Девушка какое-то время смотрит на меня с некоторой настороженностью. Возможно, сейчас в ее душе происходит борьба между благовоспитанностью и скромностью и желанием все же ответить на заданный мною вопрос. Длится эта борьба не очень долго, поскольку Юлия, как-то отрывисто вздохнув, тихо произносит:
– Поручик Депрейс пытается ухаживать за мной… Но с моей стороны у меня к нему никаких особых чувств не имеется. И я не нахожу возможным отвечать на его ухаживания…
– Благодарю вас за столь основательные ответы, – вполне искренне сказал я и продолжил допрос: – А что было потом, после обеда?
– Вы, наверное, имеете в виду ту бестактную фразу, которую сказал мне… этот мерзкий человек? – понимающе посмотрела на меня графиня Юлия Александровна.
– Да, – ответил я и благодарно кивнул.
– Ну да… Он сказал мне, что у меня очень красивая матушка и ему крайне жаль, что я мало похожа на нее.
Внешне Юлия продолжала оставаться беспристрастной, но я все же почувствовал, что внутри нее сидит глубоко запрятанная обида, которая и по сей день гложет ее и не дает успокоиться.
– И как вы к этому отнеслись? – спросил я, на этот раз не ожидая услышать откровенный ответ.
– Конечно, я не испытывала особой радости от услышанного, – произнесла Юлия Борковская. – Я рассказала об этом родителям. Мы вместе посмеялись над глупостью Скарабеева, и все…
Она вновь попыталась улыбнуться, но у нее получилось еще хуже, нежели чем в первый раз.
«Как, однако, по-серьезному задела фраза поручика, брошенная мимоходом, – подумалось мне, – коли она и по сей день злится и переживает обиду».
Но я не подал вида, что это меня занимает, и продолжил:
– А все эти анонимные письма? Вы думаете, их писал он?
– Я не думаю, – глаза Юлии вспыхнули на миг странным блеском. – Я в этом убеждена…
– И вы уверены, что тогда, в ночь с двадцать восьмого на двадцать девятое июля, когда на вас было совершено нападение… это тоже был Скарабеев? – спросил я, не сводя глаз с юной графини.
– Вне всякого сомнения, – ответила она, спокойно выдержав мой взгляд.
– Прошу прощения, Юлия Александровна, за мой следующий вопрос. Я понимаю, что вспоминать об этом вам очень непросто и, наверное, крайне тяжело. – Тут я вздохнул и чуть помолчал, давая понять собеседнице, что я сопереживаю вместе с ней, что человек я весьма тактичный и не лишенный воспитанности, и если задаю какие-то неприятные вопросы, то исключительно по долгу службы. – Но мне необходимо знать подробности… той ночи и детальные обстоятельства покушения на вас.

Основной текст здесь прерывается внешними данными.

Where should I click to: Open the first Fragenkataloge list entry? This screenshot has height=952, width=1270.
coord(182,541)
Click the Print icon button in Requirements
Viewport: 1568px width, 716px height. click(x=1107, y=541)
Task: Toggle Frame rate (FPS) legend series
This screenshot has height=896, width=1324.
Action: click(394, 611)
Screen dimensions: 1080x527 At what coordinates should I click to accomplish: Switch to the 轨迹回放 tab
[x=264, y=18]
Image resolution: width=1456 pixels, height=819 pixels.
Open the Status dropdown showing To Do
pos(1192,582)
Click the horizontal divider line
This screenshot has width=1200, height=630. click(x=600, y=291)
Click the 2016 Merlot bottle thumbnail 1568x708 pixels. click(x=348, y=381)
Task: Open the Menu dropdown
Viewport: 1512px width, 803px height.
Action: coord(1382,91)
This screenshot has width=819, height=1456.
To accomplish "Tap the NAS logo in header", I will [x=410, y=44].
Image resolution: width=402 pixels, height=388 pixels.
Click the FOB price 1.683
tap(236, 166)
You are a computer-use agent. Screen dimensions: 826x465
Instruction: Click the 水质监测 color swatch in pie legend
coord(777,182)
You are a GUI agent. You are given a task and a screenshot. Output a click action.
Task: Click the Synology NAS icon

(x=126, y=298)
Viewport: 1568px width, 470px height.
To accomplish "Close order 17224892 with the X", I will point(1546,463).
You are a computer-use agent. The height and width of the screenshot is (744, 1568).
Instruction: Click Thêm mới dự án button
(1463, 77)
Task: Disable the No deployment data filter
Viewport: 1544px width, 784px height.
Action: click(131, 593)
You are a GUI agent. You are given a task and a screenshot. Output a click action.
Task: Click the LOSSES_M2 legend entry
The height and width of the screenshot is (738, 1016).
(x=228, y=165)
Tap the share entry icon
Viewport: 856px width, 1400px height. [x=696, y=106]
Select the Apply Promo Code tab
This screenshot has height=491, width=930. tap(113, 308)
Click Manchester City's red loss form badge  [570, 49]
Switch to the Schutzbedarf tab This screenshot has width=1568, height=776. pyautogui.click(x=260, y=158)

– Я понимаю, – слегка кивнула девушка. – Я спала, когда меня разбудил шум. Это был звук разбитого, или, как это позже выяснилось, выдавленного стекла. Я подняла голову, и мне поначалу показалось, что я еще сплю и вижу сон, как в разбитом окне появляется рука и как она отодвигает оконную задвижку. Но когда окно распахнулось и в комнату влез мужчина в плаще и с повязанным вокруг лица платком, оставляющим открытыми лишь глаза, я проснулась окончательно…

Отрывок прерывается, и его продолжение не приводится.